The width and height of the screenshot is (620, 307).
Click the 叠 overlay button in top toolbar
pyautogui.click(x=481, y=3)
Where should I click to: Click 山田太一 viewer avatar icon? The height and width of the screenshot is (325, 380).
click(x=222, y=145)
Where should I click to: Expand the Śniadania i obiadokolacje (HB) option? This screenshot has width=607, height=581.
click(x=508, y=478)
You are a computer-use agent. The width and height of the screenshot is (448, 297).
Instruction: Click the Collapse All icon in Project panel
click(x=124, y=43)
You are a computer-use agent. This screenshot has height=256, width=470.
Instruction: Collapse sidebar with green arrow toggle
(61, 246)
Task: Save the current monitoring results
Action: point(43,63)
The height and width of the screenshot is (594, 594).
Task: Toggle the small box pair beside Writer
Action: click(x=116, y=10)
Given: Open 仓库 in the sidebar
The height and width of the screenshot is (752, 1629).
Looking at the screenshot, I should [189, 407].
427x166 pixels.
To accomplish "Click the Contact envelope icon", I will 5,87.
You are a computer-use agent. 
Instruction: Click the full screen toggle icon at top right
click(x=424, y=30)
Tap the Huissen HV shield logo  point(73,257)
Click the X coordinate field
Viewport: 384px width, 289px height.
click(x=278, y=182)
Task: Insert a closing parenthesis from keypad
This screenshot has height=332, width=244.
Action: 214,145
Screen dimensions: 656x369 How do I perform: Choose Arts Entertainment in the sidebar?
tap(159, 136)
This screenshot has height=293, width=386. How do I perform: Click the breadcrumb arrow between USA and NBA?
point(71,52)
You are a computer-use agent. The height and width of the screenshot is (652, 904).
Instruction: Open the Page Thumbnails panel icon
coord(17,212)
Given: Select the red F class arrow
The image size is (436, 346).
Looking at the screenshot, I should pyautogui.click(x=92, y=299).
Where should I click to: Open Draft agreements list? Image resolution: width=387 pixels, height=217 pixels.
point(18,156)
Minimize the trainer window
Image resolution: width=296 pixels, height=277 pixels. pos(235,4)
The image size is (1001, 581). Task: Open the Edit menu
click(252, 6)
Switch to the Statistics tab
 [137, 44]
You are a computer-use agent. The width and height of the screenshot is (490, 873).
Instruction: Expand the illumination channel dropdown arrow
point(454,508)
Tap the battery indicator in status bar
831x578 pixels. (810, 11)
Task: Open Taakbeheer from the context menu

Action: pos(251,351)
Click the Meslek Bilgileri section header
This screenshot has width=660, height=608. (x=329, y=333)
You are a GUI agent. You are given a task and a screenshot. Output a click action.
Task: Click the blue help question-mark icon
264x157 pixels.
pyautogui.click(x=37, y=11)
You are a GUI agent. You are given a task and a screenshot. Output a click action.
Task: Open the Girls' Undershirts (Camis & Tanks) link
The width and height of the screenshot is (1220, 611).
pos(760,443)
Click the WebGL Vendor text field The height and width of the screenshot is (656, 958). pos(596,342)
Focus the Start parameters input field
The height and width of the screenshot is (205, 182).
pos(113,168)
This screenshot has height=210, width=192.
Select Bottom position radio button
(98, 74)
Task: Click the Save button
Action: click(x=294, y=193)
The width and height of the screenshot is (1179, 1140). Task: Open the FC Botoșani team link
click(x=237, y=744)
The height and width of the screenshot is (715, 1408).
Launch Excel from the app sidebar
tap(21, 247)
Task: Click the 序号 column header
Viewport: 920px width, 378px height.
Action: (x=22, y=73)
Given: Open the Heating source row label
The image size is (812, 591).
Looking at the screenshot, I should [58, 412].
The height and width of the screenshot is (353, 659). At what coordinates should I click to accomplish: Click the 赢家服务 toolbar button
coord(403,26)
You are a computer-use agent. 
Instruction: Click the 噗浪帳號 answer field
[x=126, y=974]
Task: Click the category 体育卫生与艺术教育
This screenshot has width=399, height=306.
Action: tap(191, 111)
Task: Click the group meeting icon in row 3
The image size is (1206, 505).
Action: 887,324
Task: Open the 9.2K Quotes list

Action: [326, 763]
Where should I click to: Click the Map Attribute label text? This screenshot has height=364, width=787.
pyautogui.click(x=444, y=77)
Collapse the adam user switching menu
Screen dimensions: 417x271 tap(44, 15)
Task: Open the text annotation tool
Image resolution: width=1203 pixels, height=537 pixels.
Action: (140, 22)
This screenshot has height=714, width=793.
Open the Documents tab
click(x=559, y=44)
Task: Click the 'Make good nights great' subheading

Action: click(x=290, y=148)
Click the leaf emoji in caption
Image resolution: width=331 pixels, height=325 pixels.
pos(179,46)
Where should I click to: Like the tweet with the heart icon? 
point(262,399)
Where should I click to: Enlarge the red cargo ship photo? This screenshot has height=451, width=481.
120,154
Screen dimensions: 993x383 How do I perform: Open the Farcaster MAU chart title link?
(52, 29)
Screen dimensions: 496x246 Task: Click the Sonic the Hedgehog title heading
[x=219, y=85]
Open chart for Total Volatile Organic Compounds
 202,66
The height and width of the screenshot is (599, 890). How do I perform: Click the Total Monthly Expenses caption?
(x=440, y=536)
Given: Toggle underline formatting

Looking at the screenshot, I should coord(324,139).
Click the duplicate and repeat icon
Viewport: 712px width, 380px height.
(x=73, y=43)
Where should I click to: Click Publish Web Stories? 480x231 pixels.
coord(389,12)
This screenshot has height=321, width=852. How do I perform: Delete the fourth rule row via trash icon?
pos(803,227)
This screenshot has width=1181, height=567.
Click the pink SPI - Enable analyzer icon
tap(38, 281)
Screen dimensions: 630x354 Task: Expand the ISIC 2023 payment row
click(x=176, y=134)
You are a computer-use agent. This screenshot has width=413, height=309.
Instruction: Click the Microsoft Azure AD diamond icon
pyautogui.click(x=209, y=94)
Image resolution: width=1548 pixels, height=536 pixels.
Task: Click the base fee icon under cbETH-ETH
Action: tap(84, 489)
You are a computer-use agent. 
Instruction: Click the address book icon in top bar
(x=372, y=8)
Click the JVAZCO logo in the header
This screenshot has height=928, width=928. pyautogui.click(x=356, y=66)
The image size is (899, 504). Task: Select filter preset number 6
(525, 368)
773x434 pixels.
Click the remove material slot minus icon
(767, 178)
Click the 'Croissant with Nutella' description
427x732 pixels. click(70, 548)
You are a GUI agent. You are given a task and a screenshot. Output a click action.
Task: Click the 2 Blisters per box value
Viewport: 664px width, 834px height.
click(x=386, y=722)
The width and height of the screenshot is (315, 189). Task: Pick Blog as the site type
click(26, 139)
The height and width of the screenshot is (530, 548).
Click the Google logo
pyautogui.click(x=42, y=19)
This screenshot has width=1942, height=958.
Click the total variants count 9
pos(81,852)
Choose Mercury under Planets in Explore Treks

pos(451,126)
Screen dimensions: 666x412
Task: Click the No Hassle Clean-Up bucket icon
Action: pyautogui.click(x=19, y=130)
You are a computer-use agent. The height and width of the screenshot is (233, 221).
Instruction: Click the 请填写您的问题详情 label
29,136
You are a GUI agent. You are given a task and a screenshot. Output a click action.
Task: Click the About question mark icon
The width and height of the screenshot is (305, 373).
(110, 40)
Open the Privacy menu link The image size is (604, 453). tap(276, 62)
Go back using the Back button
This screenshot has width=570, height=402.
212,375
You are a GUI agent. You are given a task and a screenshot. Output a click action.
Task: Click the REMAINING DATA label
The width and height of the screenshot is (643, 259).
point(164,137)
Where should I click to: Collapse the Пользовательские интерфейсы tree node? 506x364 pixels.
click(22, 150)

▬▬▬▬▬▬▬▬▬▬

**PROMPT:**
Go through the entries and filter for lines holding the word "mark"; copy each match.

**EXPECTED OUTPUT:**
Task: Click the blue help question-mark icon
Task: Click the About question mark icon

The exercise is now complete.